È stata una cosa che è venuta molto naturale. Nella scrittura tendo molto a tenere a stretto contatto la melodia con le parole. Nel momento in cui decido di utilizzare una parola, sono molto attento alla sua parte fonetica. Deve suonare bene e adattarsi alla base. Le parole inglesi facilitano la vita sotto questo punto di vista. Perciò, in determinati punti il poter chiudere la parola in un certo modo, o dirla in un’altra lingua, risulta determinante nel mio lavoro e l’effetto che si ha è quello di un flow continuo.
“Sole nero” è forse la traccia più riflessiva ed intensa dell’album. almeno all’inizio, perché, dopo il primo ritornello, parte anche la base. A chi l’hai dedicata? Tra l’altro, anche qui apprezzo molto l’utilizzo che hai fatto dell’autotune, che migliora le barre.
Come dicevi anche tu prima, l’autotune è uno strumento importante, ma è pur sempre uno strumento. Perciò, va utilizzato come un plus, e non per coprire delle mancanze. In “Sole Nero” la scelta di inserirlo è stata molto azzeccata a mio parere, perché crea uno stacco con l’inizio, solamente piano e voce, rispetto al secondo pezzo, in cui entra il beat vero e proprio. “Sole Nero” è una storia all’interno della storia, perché subisce un’evoluzione durante l’ascolto. È come fossero due visioni diverse del decifrare la stessa storia. Nella prima parte abbiamo un’analisi più riflessiva e “autolesionista”, dandosi tutta la colpa di cosa sta succedendo. Mentre nella seconda parte c’è aggressività verso la situazione. Smetto di darmi addosso e capisco che è il momento di reagire, di prendere la vita di petto. Questa seconda parte per me è come un moto rivoluzionario.
Sei la dimostrazione che il rap e i suoni più “classici” possono convivere alla grande.
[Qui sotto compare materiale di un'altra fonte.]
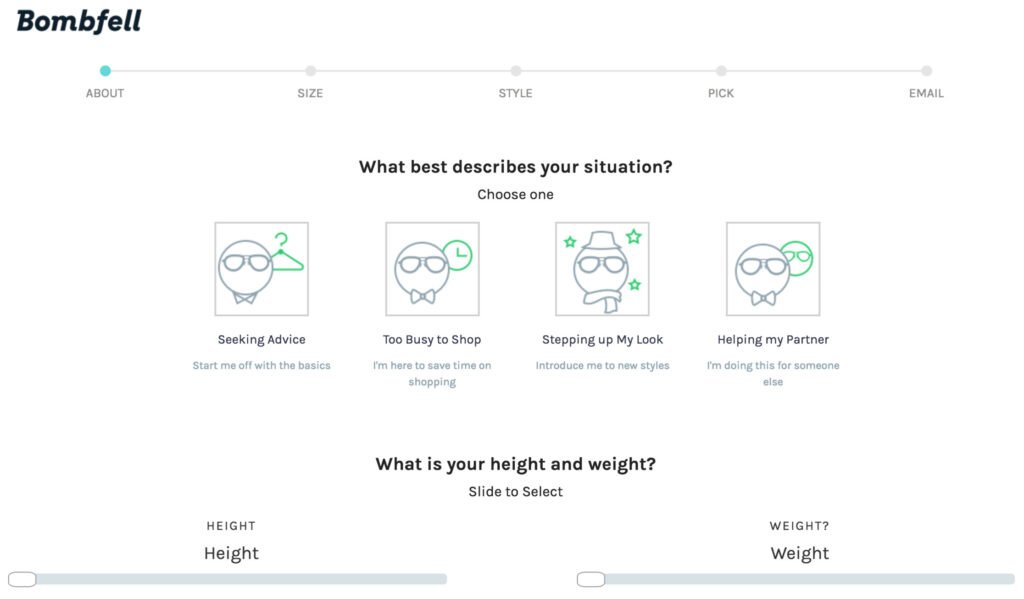The height and width of the screenshot is (599, 1024).
Task: Click the Helping my Partner label
Action: tap(773, 340)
Come dicevamo anche all’inizio, all’interno di questo primo EP abbiamo violini, archi, oboe, c’è veramente di tutto. Sono suoni che pensi di voler utilizzare anche in futuro, che in qualche modo ti contraddistinguono?
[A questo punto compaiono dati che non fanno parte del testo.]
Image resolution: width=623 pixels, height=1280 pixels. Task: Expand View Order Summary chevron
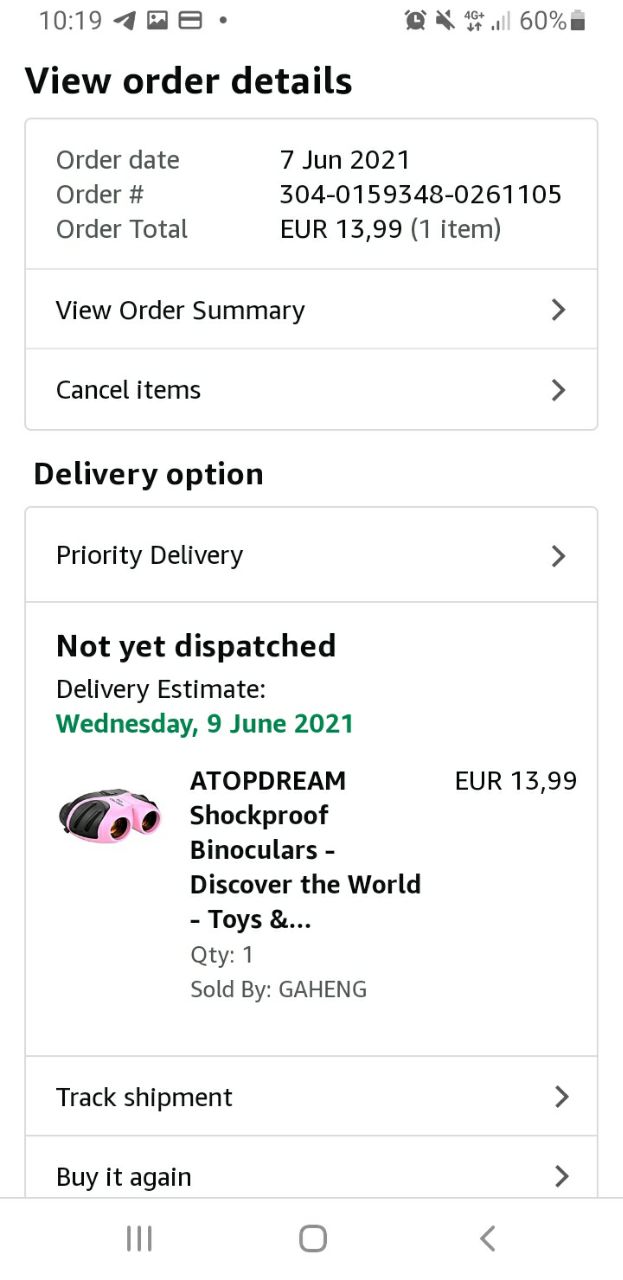(x=559, y=310)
Io parto dal presupposto che la musica è talmente varia che non ci si può soffermare solo su un genere. Ritengo che la mia musica sia meramente quello che sono io. Perciò in futuro non escludo di cambiare stile, sicuramente ci saranno delle evoluzioni. Le produzioni e i pezzi seguiranno le mie esperienze di vita e i miei cambiamenti. Sono una persona aperta a tutto, di conseguenza quando trovo qualcosa che mi piaccia, cerco di prenderla e farla mia.
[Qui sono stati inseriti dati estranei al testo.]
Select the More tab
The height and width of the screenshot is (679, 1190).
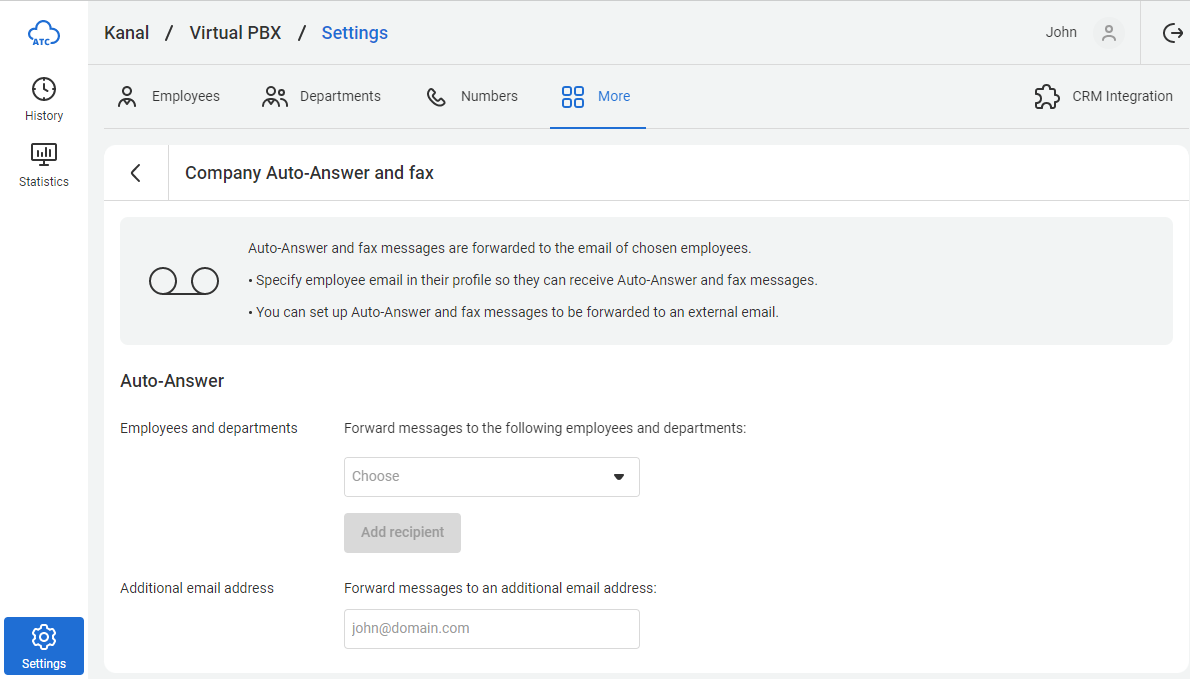point(597,97)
In “Higher”, il brano che chiude l’EP, dici “Baby no, tu che puoi non farmi male”. La tematica dell’amore, unita in qualche modo alla sofferenza, ritorna sempre nei tuoi testi. Quando stai male per una storia che finisce, o che non sta andando come vorresti, come reagisci di solito?
Come ti dicevo, sono una persona molto ironica ma anche molto emotiva. Non è semplice, ma ho i miei modi e ho imparato a gestirli. Certe volte va meglio, certe volte va peggio. Di solito quando mi trovo in una situazione del genere, all’inizio reagisco con tanto dolore. Poi subentra l’ironia volta a smorzare la situazione. Dopodichè, parte il moto rivoluzionario di cui parlavamo, cerco di capire se mi trovo davanti ad una situazione che è meglio chiudere, e vado dritto per la mia strada.
Se tu avessi avuto la possibilità di inserire in questo EP un featuring con un qualsiasi artista, chi avresti scelto?
Se devo sognare in grande, ti dico Drake su “In bilico”. Oppure “Giorgia” che canta il ritornello di “Sole Nero”. Sarebbe fantastico.